MICRONEEDLE SYSTEM FOR APPLYING A HEPATITIS VACCINE

Abstract

The present invention relates to a microneedle system (MNS for short) for the intradermal application of a hepatitis vaccine, namely the antigen HBsAg.

Claims

1.-8. (canceled)

9. A microneedle array comprising a formulation of polyvinylpyrrolidone and HBsAg for use in the intradermal application for hepatitis vaccination, wherein the formulation contains disaccharide, non-ionic surfactants and polyalcohol with polyvinylpyrrolidone 1 to 95% by weight, trehalose 0.1 to 50% by weight polysorbate 0.01 to 10% by weight and glycerol 0.1 to 10% by weight.

10. The microneedle array according to claim 9, wherein the HBsAg content is 0.1 μg to 100 μg per microneedle array.

11. A product comprising the microneedle array according to claim 9 for use in the intradermal application for hepatitis vaccination.

12. A medicinal product comprising the microneedle array according to claim 9 for use in the intradermal application for hepatitis vaccination.

13. A microneedle array or agent for use in the intradermal application for hepatitis vaccination according to claim 9, wherein the formulation contains up to 95% by weight of polyvinylpyrrolidone and further auxiliaries and additives.

14. A microneedle array or product for use in the intradermal application for hepatitis vaccination according to claim 9, wherein the microneedle array does not comprise any adjuvants.

15. A microneedle array or product for use in the intradermal application for hepatitis vaccination according to claim 9, wherein the microneedle array comprises an applicator.

16. A microneedle array or product for use in the intradermal application for hepatitis vaccination according to claim 9, wherein the microneedle array comprises an applicator together with triggering device.

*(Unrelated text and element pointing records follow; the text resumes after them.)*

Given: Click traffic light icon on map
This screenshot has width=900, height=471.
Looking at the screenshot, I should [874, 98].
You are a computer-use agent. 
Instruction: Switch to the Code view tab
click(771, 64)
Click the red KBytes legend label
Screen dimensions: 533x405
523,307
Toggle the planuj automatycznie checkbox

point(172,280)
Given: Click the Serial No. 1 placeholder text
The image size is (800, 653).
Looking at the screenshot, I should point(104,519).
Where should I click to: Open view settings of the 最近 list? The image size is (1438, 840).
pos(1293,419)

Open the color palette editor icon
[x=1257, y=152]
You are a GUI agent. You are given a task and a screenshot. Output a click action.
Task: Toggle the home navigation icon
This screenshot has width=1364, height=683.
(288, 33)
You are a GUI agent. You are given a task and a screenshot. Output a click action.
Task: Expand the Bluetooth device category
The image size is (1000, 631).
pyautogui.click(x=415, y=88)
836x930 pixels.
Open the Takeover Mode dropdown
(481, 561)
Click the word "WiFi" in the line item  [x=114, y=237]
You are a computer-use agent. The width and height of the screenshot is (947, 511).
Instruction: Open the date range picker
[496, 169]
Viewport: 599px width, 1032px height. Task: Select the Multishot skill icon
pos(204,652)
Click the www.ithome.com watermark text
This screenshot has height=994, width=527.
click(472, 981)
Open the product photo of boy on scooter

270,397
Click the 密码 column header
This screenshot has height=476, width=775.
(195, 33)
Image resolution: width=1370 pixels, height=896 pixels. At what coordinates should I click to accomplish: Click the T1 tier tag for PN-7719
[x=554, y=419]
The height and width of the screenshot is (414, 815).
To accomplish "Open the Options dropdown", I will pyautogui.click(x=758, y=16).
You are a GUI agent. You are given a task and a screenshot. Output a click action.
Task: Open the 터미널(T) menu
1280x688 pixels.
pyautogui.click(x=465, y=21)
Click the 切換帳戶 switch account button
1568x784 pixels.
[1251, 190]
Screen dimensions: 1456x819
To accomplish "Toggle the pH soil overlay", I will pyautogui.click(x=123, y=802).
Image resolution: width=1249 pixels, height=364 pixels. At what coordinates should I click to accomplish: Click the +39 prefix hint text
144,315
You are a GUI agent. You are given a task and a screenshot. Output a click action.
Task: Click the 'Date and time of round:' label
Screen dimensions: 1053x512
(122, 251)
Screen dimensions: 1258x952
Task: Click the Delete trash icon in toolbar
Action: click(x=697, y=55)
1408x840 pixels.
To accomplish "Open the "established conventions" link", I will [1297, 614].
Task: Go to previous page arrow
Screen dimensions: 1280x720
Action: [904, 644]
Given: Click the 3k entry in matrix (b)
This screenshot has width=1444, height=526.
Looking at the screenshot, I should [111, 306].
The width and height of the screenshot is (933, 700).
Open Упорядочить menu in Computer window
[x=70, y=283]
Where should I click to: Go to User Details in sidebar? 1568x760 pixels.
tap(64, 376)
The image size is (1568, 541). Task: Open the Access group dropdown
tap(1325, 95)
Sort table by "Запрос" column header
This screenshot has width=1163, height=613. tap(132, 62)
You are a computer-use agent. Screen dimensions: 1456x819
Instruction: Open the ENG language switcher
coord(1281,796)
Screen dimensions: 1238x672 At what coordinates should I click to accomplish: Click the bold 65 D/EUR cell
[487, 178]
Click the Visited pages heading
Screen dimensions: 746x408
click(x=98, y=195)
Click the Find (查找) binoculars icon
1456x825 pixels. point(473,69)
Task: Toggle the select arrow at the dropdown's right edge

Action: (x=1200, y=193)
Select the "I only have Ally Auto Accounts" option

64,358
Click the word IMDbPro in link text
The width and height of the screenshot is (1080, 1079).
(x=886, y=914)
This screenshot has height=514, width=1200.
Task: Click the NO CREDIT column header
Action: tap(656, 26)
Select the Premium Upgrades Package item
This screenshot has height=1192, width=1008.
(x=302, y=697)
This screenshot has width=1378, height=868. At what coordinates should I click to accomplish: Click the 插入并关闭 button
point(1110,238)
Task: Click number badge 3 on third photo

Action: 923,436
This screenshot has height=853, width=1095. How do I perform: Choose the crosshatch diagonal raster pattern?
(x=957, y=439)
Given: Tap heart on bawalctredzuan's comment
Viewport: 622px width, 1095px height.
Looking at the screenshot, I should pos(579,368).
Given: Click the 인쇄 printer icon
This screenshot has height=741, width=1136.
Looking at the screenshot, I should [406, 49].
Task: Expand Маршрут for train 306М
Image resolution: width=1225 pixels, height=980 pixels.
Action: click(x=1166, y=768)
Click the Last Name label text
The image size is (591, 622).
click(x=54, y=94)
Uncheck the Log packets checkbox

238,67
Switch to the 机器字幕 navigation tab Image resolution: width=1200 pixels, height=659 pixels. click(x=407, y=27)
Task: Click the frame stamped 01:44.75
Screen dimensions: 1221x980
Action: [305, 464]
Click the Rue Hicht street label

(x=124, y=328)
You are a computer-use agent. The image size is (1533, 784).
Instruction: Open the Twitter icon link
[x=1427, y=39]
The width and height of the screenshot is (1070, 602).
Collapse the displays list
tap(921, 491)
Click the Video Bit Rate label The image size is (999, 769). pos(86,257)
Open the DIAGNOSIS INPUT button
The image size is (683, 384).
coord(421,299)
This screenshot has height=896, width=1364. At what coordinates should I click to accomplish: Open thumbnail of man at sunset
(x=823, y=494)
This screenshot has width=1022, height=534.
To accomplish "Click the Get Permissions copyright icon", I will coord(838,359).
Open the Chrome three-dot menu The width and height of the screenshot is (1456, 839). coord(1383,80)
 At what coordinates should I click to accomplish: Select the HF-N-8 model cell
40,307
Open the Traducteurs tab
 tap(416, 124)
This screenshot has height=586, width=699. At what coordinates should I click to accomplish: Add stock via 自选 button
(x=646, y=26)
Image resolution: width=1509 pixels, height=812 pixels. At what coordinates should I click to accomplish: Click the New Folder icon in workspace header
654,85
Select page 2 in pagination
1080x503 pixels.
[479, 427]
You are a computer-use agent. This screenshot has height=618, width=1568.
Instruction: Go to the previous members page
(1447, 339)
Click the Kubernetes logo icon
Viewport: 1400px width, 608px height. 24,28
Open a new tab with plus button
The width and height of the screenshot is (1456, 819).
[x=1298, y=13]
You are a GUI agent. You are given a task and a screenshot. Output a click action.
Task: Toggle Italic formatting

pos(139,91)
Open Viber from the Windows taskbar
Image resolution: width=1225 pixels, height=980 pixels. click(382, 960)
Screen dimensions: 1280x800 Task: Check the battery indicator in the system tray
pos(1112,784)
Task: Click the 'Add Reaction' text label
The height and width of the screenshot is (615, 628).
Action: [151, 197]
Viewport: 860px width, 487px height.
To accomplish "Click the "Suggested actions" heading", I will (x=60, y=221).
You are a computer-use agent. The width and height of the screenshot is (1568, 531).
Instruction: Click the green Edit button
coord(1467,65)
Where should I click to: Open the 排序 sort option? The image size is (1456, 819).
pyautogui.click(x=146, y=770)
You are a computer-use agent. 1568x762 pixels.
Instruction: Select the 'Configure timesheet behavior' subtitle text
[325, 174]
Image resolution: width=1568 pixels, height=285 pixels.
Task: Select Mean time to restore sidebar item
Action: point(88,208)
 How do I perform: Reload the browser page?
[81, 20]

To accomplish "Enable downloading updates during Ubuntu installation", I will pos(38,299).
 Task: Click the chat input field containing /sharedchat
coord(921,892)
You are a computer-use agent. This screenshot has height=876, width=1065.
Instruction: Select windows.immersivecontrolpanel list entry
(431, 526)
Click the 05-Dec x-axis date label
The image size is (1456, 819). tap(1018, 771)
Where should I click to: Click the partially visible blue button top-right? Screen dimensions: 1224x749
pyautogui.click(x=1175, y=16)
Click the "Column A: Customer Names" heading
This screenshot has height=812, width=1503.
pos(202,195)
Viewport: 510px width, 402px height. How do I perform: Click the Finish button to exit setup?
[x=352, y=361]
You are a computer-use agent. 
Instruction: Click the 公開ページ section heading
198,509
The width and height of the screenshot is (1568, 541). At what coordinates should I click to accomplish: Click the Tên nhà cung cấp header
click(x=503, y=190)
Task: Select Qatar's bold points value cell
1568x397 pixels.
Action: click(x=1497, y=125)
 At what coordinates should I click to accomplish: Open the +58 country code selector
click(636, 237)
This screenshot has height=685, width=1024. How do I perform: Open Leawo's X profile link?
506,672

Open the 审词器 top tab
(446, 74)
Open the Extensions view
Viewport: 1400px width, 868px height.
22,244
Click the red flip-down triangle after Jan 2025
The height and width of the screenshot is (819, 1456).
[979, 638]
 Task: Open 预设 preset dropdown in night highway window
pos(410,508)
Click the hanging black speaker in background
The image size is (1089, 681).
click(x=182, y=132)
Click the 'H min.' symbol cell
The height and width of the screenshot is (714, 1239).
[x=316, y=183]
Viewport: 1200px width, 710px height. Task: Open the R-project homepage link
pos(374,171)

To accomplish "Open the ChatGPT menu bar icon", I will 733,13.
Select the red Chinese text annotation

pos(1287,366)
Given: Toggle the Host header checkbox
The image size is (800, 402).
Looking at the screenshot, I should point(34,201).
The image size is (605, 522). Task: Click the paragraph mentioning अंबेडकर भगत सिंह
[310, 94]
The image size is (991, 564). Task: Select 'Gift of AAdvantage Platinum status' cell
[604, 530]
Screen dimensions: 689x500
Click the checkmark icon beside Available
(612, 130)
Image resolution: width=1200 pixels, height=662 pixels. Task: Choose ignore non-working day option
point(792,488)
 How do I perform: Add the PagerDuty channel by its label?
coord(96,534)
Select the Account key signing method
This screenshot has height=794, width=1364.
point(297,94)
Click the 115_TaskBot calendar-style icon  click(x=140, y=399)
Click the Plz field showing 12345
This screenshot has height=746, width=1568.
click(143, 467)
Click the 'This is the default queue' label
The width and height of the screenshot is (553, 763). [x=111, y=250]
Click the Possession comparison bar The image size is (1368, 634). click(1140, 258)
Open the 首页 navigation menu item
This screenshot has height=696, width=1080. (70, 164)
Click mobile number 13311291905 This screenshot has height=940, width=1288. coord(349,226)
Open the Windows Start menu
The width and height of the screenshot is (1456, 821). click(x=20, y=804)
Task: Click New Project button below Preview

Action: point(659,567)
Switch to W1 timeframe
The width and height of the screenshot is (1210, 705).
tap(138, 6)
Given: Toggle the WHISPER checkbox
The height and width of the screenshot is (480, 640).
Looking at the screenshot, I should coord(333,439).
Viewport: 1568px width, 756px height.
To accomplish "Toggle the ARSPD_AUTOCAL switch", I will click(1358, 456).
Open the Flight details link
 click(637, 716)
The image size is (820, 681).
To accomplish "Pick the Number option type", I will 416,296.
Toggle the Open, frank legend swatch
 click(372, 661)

17. A method for performing an intradermal application for vaccination of HbsAg antigen having a microneedle array comprising a formulation of polyvinylpyrrolidone and HBsAg according to claim 9.

Description

[0030] EXAMPLES AND DRAWINGS

[0031] For the production of the microneedles according to the invention, the known methods can be applied, such as McCrudden M T, Alkilani A Z, McCrudden C M, McAlister E, McCarthy H O, Woolfson A D, et al. Design and physicochemical characterisation of novel dissolving polymeric microneedle arrays for transdermal delivery of high dose, low molecular weight drugs. J Control Release. 2014; 180: 71-80.

[0032] In a preclinical in-vivo study (guinea pigs), the above formulation showed excellent results of the resulting antibody titres in the blood of the vaccinated animals after application of the micro(needle)array patches (MAP); see FIG. 1.

[0033] The study design includes a prime/boost/boost (0/1/3 months) in 4 groups×12 animals, of which 3 are MAP groups with (20/40/60 μg HBsAg/MNA) and one is a reference group with intramuscular injection, i.m. with 20 μg HBsAg/i.m.). The primary endpoint is 4 months with follow-up titres after 6 and 12 months.

[0034] The results of the study show that in all MNA and injection groups a sufficiently strong (>red line) formation of anti-HBsAg antibodies serologically relevant for the evaluation of the vaccination success was achieved.

[0035] Furthermore, the experimental groups did not show any relevant differences between adjuvant (see FIG. 1, hatched) and non-adjuvant formulations (see FIG. 1, not hatched), as well as intradermal administration of the antigen by means of microarray and conventional application by injection needle.